“As for myself, the part of me that still believes that I was given up because there was something wrong with me will diminish with the passage of time. But I feel sad when I think about all those years of not really knowing the truth. Would it have made me feel better about myself if I had known my story? Or would it still have taken me this long to understand what it all meant?”
“I watched my brother and sister interact with their grandparents and their mother. I could see the shared connection that comes only with years of being a family, years of history with one another, and waves of sadness crashed over me. I would never have that connection with them; those years were truly gone. As Pat had missed watching me grow, I had missed seeing my siblings grow, and I still felt like an outsider. Paradoxically, reunion helped in many ways to fill the void, but in other ways it made the void bigger than ever.”

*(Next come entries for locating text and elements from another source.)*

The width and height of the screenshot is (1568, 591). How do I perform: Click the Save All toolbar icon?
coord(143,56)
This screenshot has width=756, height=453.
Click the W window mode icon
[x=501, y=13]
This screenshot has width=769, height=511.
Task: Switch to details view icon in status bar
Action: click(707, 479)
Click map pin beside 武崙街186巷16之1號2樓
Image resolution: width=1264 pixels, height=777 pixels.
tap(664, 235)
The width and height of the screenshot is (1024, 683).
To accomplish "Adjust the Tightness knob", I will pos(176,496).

“...I couldn't let go of her hand. For a few moments, I looked at the shape of it, the roundness of her fingers. I realized that her hands gave me a sense of comfort because they were the most familiar part of her to me. Those hands had always been in my sight when I was a child. Those were the hands I held crossing the street, the hands that made me lunch and cooked me dinner, the hands that stroked me when I was feeling sad, the hands on the steering wheel driving me all over town, the hands whose rings I had looked at and played with, turning them around on her finger. I knew then that regardless of how we had fought and cried and how adoption had affected us both, those hands, free of words and emotional baggage, encompassed everything. They were pure love-all the love that she had for me.”

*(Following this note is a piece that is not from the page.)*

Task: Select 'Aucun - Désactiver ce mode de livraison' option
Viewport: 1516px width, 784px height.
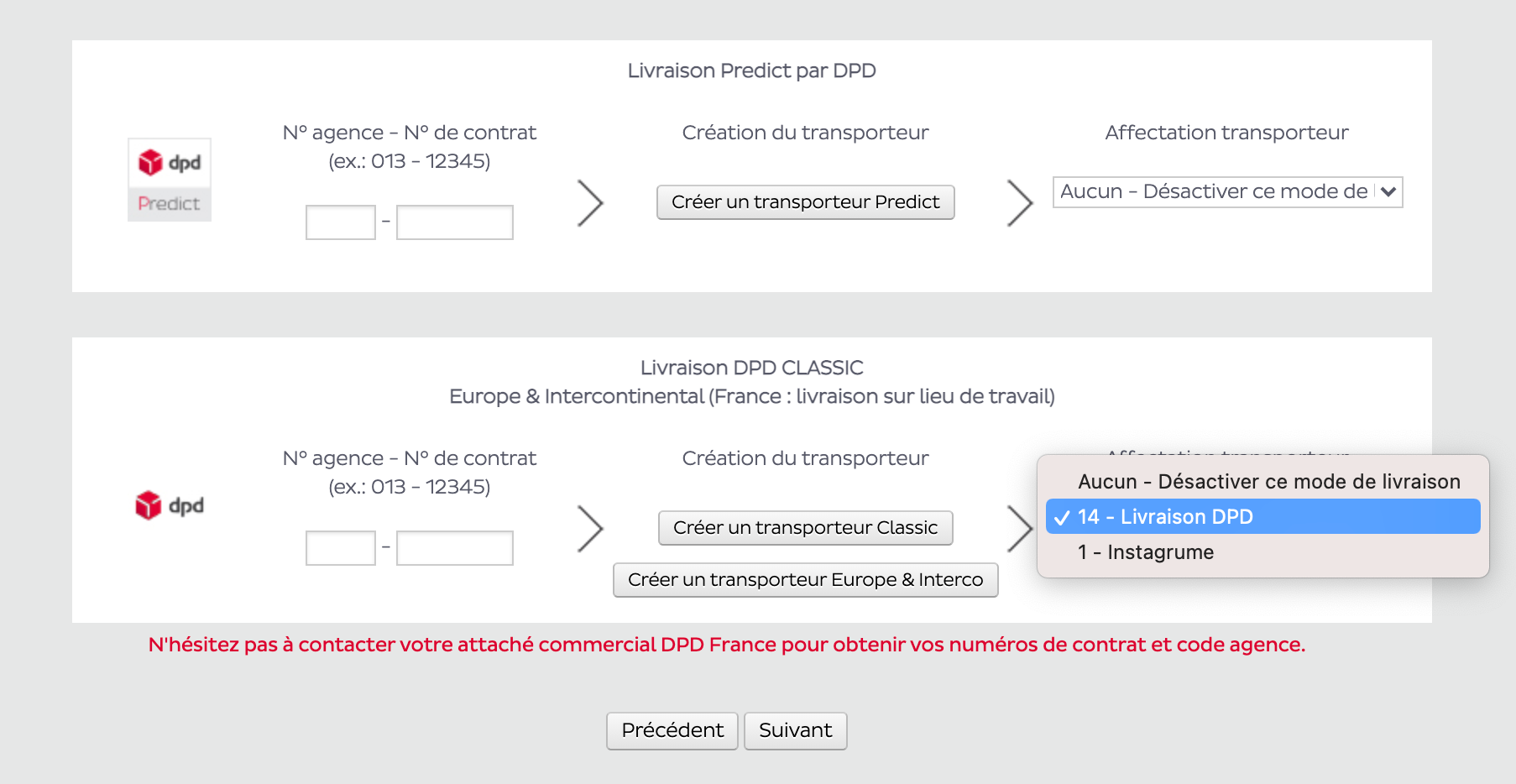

“Yes they are my parents but unlike those who haven't been adopted, I also have another set of parents. I know my adoptive parents love me and I love them, but I have a different connection with them than I would experience if I had been raised in my birth home. I still need to know who my birth parents are.”
“I began for the first time to really understand the loss my adoptive mother must have felt from not having her own child. I was terribly sad for her and realized that she had missed out greatly - we both had - and there was nothing I could do to change that. I could never be her natural daughter and I could never make her feel better about that loss. Guilt is a strange waste of time in the cold light of day.”

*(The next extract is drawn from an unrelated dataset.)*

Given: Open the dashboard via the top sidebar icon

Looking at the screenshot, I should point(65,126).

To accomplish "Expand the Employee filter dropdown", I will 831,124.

“Part of me wished that my birth family could have been there too, but it would have been too hard for my parents, and I didn't want that day spoiled with strained feelings. In an ideal world, both my families would have come together.”
“I left their house that night feeling very different from when I arrived. I was exhausted and relieved, yet more importantly, I felt more grounded, as if I was finally stepping into my own body. It felt good. At last I had done it. The secret was out and I knew then that how my parents chose to deal with this information was up to them. I simply couldn't carry it all any longer. I had to stop protecting their feelings. They were, after all, grown-ups. It was time for me to heal my sadness and anger, to stop being a victim of this situation, to move on with my life.”